Written problem:
Copy the rows word for word, from the line containing "Check the select-all campaigns checkbox" through the end of the rows, including both ends.

Extracted entries:
------------------------------------------------------------------------
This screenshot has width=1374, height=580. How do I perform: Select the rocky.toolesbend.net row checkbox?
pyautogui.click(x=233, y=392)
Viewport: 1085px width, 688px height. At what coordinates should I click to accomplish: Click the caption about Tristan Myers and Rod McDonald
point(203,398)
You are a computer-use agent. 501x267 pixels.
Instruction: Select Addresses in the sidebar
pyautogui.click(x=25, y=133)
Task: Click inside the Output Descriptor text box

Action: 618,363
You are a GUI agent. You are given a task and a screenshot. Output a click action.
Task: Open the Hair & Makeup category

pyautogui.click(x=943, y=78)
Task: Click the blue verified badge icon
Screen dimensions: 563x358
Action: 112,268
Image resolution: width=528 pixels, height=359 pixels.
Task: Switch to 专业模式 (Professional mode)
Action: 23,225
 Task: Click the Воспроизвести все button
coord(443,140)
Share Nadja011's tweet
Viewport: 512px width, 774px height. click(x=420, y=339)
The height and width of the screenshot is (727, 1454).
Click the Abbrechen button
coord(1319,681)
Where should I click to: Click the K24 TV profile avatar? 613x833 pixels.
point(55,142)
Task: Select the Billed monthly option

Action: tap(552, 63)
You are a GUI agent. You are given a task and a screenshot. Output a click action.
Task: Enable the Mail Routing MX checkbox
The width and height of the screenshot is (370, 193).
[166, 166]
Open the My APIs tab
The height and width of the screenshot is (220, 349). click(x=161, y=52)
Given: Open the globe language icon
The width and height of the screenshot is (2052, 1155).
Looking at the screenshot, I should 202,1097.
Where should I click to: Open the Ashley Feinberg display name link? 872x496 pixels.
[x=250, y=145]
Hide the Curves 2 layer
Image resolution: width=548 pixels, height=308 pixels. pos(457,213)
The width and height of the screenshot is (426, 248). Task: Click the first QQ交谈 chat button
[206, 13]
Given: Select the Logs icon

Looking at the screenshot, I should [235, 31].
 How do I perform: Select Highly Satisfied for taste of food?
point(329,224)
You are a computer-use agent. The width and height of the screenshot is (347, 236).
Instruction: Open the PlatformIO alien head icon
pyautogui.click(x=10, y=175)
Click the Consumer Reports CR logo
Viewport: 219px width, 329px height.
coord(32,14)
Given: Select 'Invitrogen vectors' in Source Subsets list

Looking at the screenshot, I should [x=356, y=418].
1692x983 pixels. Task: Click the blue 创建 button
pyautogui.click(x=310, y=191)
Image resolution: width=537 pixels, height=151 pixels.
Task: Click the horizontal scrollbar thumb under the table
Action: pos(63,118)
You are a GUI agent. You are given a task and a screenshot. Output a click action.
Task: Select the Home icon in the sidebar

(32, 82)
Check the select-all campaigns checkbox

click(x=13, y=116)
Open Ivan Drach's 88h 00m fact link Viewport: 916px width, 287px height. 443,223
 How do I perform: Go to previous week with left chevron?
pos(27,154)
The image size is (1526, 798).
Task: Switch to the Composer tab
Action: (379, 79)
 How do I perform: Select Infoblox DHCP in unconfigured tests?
------------------------------------------------------------------------
In response:
Check the select-all campaigns checkbox

click(x=13, y=116)
Open Ivan Drach's 88h 00m fact link Viewport: 916px width, 287px height. 443,223
 How do I perform: Go to previous week with left chevron?
pos(27,154)
The image size is (1526, 798).
Task: Switch to the Composer tab
Action: (379, 79)
 How do I perform: Select Infoblox DHCP in unconfigured tests?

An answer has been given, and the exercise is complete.